American actor (1902–1977)

Trevor Bardette (born Terva Gaston Hubbard; November 19, 1902 – November 28, 1977) was an American film and television actor. Among many other roles in his long and prolific career, Bardette appeared in several episodes of Adventures of Superman and as Newman Haynes Clanton, or Old Man Clanton, in 21 episodes of the ABC/Desilu western series, The Life and Legend of Wyatt Earp.

==Early years==
Bardette was born in Nashville, Arkansas. He acted with the dramatic club at Oregon State University, where he graduated in 1925 with a degree in mechanical engineering. He then earned a master of science degree at Northwestern University.

==Career==

Bardette began working in film in 1936, after leaving a planned mechanical engineering career. His first role was in the 1937 movie Borderland, a Hopalong Cassidy "Old West" feature. He appeared in an uncredited role as Art Huck in The Big Sleep (1946).

He made over 172 movies and 72 television appearances in his career, and was seen as a rustler, gangster, wartime collaborator. On The Adventures of Superman, he played the sinister title character in the 1951 show “The Human Bomb”. In its 1954 episode "Great Caesar's Ghost", he was a member of a criminal gang trying to drive editor Perry White insane by making him think the subject of his oft-heard epithet had materialized. He played "Wally", the proprietor of Wally's Filling Station, in the "Gomer the House Guest" episode of The Andy Griffith Show.

Bardette was cast in various roles in four episodes of the anthology series The Ford Television Theatre between 1953 and 1956. He guest-starred six times each on the original CBS family drama, Lassie, and in Clint Walker's ABC/Warner Brothers western series, Cheyenne. Bardette appeared three times on John Payne's western series, The Restless Gun as well as Wagon Train, and Have Gun – Will Travel. Twice he appeared on Tales of Wells Fargo, Broken Arrow, Gunsmoke, Maverick, Laramie and Trackdown.

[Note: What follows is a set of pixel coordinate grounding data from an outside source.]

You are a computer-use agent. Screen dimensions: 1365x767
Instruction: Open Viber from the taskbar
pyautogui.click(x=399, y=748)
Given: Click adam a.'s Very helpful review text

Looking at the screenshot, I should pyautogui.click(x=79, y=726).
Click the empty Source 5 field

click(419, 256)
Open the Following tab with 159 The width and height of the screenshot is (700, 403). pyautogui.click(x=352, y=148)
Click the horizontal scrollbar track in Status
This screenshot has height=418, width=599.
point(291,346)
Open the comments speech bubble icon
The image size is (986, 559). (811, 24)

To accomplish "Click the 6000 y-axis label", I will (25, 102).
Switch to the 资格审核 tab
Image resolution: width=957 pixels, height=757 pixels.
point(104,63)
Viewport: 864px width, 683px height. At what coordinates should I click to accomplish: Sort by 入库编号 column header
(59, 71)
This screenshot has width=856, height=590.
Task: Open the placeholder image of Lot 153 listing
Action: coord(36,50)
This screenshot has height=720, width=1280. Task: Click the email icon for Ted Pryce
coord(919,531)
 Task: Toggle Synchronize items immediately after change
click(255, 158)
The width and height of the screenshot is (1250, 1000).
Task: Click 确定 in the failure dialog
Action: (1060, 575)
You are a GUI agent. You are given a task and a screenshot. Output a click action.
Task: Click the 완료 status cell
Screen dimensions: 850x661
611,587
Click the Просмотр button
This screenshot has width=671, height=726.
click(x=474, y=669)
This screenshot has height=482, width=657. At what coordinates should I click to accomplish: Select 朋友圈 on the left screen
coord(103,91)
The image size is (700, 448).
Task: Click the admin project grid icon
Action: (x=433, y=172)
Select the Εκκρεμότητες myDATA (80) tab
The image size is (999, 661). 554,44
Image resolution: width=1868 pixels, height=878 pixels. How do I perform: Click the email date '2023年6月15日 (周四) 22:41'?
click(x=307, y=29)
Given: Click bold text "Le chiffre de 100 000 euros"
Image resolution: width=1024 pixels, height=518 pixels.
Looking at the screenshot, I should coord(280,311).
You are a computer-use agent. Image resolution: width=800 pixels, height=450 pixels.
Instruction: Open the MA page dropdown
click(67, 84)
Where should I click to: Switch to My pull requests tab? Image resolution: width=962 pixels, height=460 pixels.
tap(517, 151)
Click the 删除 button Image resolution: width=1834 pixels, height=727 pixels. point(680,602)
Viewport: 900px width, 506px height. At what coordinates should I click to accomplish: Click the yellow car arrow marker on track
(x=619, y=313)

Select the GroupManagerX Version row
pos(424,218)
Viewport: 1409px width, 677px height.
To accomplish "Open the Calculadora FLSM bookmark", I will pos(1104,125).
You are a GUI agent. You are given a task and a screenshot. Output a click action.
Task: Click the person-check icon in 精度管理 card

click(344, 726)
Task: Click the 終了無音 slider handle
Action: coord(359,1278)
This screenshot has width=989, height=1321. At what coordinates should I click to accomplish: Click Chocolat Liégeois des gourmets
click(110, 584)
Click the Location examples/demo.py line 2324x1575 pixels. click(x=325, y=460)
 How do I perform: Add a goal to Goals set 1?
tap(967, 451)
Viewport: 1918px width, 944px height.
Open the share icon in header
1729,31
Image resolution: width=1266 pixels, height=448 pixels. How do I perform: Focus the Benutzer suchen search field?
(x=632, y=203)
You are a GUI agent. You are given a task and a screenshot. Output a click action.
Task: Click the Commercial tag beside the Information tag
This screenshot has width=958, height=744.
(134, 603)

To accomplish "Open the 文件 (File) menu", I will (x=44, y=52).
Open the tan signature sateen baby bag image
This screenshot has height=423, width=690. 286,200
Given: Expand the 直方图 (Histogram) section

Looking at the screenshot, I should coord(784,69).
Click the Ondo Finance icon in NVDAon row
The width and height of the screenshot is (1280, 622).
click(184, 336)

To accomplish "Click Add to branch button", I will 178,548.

Bardette played Captain Warner in the 1962 episode "A Matter of Honor" on the syndicated western anthology series, Death Valley Days. In that episode, Vic Morrow played Lt. Robert Benson. In Oct 1962 he played Jessie Johnson on an episode of Bonanza, "The Way Station", as the grandfather of a lovestruck young woman whose love interest holds a stage hostage until a posse arrives. In 1965, he played Stanley Conklin in the episode "The Unborn" of the CBS drama Slattery's People, starring Richard Crenna as a state legislator.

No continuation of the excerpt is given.